[Haskell-cafe] Incremental sequence sorting

18 Mar 2015

      I had an idea, and it's kind of complicated, so I was wondering if I
could get a sanity check from someone before putting *too* much time
into it. Specifically, I was thinking about a sort of incremental
sorting of sequences (in Data.Sequence). The idea is very closely
related to the incremental sorting described by Navarro and Paredes (
http://www.dcc.uchile.cl/~gnavarro/ps/algor09.pdf ).

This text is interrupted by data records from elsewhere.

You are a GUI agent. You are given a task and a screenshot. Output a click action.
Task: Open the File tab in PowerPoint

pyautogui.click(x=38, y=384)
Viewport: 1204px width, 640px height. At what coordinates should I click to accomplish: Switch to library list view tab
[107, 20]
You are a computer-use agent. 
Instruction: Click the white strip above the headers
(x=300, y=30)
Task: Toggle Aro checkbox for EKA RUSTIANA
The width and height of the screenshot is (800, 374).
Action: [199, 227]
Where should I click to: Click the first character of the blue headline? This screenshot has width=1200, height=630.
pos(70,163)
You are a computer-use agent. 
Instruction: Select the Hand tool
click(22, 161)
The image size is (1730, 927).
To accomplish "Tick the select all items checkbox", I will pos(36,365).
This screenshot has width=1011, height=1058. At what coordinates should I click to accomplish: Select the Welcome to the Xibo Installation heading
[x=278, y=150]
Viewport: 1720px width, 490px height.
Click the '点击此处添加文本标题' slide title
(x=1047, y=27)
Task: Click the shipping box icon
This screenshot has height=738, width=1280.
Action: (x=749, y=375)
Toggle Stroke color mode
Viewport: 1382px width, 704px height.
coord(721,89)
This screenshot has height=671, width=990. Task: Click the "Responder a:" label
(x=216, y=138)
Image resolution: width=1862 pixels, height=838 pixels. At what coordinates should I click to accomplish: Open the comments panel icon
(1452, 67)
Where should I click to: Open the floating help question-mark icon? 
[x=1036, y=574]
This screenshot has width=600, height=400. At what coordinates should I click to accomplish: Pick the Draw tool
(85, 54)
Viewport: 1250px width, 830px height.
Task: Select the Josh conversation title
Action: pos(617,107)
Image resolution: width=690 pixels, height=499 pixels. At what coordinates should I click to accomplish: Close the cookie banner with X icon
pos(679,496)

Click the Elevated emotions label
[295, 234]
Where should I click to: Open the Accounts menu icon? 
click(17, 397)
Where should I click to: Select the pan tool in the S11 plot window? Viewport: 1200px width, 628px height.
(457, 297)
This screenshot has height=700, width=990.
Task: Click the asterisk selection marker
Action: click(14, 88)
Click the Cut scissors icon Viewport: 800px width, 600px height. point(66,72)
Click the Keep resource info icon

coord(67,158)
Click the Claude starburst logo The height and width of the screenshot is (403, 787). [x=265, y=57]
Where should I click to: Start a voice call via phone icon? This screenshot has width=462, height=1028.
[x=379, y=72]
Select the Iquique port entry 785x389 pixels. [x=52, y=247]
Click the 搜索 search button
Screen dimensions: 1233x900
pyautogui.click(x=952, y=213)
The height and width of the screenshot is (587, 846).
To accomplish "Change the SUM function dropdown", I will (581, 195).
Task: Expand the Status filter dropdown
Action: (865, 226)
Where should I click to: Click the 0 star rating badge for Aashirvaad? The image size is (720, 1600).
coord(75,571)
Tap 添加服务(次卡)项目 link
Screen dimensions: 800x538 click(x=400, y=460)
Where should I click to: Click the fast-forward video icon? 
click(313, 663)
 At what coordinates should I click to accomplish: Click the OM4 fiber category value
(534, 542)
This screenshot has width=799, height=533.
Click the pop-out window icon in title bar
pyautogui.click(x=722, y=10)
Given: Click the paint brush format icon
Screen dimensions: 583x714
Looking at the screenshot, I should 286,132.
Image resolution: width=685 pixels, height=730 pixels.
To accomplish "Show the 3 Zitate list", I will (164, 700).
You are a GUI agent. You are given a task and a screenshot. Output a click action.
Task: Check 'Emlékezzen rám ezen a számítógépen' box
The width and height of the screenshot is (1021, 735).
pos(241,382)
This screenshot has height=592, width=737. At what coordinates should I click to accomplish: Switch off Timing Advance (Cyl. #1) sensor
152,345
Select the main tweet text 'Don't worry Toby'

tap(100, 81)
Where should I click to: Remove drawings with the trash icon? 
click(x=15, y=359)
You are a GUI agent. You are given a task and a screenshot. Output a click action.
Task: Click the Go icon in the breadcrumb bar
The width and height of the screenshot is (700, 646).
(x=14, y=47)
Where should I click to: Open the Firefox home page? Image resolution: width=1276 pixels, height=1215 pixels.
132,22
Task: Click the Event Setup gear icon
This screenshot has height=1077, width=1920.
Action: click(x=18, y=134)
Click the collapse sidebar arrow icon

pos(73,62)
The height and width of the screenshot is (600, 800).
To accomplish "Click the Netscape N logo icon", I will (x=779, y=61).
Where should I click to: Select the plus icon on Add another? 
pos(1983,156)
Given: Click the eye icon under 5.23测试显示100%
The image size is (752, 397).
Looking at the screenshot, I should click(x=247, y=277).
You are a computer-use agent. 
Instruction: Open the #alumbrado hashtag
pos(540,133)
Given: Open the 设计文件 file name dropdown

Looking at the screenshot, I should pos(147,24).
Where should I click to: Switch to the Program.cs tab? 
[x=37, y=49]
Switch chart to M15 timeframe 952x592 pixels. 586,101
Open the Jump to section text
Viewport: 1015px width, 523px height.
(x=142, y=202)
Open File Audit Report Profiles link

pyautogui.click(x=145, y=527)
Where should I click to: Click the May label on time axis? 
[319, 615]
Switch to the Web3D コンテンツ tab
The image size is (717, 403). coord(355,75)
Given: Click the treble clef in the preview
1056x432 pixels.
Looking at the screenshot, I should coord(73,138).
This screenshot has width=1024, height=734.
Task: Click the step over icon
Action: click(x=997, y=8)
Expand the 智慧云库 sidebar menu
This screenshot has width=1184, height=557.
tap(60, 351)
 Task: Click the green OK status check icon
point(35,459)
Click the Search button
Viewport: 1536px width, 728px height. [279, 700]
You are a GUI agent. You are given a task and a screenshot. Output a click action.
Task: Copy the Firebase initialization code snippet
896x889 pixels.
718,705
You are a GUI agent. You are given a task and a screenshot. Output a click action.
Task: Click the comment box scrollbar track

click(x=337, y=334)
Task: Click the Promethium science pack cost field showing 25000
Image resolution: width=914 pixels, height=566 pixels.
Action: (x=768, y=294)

The basic concept: sequences are represented as Hinze-Paterson 2-3
finger trees. They are fairly lazy, so building them from the top down
tends to be a good thing. Suppose I have a sequence to be sorted. To
start building the result sequence, I need to know which elements go
in the first digit and which go in the last digit. To do this, I need
two order statistics, starting with one separating the first digit
from the rest, then one separating the last digit from the rest. Once
I have separated these, I can produce the top of the sequence. The
digit separation is the same all down the spine. Within digits, 2-3
trees split similarly.

I can get the order statistics using median-of-medians. As Navarro and
Paredes (and presumably others) describe, median-of-medians partially
sorts the sequence in the process of finding the desired order
statistic. Navarro and Paredes use a stack of indices into an array to
take advantage of this, but I need things rather more incremental.
What I was thinking is that I could use a finger tree of sequences (a
sequence of sequences making it easy to find where a particular total
length is reached) to separate the different segments from each other.
Each time I need to split on a particular order statistic, I can
isolate the necessary segment, use median-of-medians (splitting it
into pieces), and then append the pieces onto either side as
appropriate.

Does anyone have a sense of

1. Whether this is sane and/or
2. What the chances are that its performance will be competitive with
either of the current Data.Sequence sorting functions and/or
3. How I should actually implement median-of-medians for this
particular application (as there seem to be very few Haskell
implementations of the algorithm, and I've found no optimized ones)?

Thanks,
David Feuer